> _Task to complete_
Which lines have the string "agent"? Copy all of them from the entries below.

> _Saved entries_
»»

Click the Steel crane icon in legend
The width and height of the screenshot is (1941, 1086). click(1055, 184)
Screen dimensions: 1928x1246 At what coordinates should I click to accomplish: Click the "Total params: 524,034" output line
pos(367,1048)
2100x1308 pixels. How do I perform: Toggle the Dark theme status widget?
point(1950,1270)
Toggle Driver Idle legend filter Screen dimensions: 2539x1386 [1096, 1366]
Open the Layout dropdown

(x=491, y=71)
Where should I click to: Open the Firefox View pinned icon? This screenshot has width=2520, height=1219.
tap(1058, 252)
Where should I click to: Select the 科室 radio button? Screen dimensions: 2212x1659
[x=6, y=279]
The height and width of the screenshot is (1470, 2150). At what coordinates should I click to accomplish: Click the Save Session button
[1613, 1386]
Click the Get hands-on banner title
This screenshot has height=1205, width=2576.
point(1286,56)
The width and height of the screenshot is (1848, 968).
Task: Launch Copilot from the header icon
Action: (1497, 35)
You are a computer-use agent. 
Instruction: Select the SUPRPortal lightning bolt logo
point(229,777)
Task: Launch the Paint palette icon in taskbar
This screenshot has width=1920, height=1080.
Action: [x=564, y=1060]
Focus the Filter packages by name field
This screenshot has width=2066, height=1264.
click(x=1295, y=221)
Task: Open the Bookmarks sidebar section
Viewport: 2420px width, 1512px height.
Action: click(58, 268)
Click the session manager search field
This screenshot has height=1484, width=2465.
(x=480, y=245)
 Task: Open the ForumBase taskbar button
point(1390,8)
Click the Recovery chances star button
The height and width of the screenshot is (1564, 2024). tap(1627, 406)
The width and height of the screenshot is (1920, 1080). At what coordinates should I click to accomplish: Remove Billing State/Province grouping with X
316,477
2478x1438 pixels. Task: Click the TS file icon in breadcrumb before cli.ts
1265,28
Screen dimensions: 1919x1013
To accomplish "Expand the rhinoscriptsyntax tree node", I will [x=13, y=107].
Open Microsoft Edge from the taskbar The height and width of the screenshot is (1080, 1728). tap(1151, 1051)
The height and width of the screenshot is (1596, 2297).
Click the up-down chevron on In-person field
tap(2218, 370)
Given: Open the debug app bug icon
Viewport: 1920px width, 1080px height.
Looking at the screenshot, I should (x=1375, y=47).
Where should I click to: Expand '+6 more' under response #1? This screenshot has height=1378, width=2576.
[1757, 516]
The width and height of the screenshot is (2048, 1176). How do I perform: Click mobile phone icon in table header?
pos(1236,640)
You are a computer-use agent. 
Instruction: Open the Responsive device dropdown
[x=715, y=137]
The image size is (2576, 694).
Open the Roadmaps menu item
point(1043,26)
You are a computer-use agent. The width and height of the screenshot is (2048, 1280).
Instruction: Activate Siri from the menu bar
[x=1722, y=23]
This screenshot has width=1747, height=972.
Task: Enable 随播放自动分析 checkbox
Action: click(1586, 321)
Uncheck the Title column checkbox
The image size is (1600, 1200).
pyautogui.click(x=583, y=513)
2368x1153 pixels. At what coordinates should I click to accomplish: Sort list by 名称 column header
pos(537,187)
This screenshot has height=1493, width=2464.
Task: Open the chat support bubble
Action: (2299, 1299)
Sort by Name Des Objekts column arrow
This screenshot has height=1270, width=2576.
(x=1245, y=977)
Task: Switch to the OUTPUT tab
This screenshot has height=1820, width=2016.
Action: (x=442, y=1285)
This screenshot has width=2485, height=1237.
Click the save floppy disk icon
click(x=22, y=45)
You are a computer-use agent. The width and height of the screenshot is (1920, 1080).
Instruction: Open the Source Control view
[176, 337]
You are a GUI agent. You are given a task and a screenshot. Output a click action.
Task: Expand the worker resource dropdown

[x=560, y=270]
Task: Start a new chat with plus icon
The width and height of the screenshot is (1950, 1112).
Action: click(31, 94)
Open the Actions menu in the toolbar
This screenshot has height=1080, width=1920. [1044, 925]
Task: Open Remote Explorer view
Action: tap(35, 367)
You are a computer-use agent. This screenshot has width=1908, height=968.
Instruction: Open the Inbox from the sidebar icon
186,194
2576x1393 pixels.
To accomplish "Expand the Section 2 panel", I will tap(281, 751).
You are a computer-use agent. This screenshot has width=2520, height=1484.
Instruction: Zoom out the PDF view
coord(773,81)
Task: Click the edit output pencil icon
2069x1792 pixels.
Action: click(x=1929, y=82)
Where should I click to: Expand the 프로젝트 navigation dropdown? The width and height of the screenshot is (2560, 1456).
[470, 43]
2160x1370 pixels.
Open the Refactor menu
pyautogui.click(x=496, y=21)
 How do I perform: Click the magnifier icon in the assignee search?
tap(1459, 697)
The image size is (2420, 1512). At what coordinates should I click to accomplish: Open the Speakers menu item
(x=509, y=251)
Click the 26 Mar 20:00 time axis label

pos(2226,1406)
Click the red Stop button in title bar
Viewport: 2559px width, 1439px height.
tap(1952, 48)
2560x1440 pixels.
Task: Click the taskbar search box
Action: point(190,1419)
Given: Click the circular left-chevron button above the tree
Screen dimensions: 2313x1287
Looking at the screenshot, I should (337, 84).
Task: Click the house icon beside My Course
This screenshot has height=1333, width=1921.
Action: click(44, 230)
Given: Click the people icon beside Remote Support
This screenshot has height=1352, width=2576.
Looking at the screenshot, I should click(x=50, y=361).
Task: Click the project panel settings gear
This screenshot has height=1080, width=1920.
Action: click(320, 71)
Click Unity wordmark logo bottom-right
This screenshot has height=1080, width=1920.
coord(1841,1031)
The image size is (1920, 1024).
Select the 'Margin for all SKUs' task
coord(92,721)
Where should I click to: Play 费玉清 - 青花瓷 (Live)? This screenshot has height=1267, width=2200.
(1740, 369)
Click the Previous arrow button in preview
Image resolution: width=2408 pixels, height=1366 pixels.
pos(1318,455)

««

> _Solution to this exercise_
You are a computer-use agent. 
You are a computer-use agent. 
You are a computer-use agent. The width and height of the screenshot is (2048, 1280).
You are a computer-use agent. The width and height of the screenshot is (1920, 1080).
You are a GUI agent. You are given a task and a screenshot. Output a click action.
You are a computer-use agent. This screenshot has width=1908, height=968.
You are a computer-use agent. This screenshot has width=2520, height=1484.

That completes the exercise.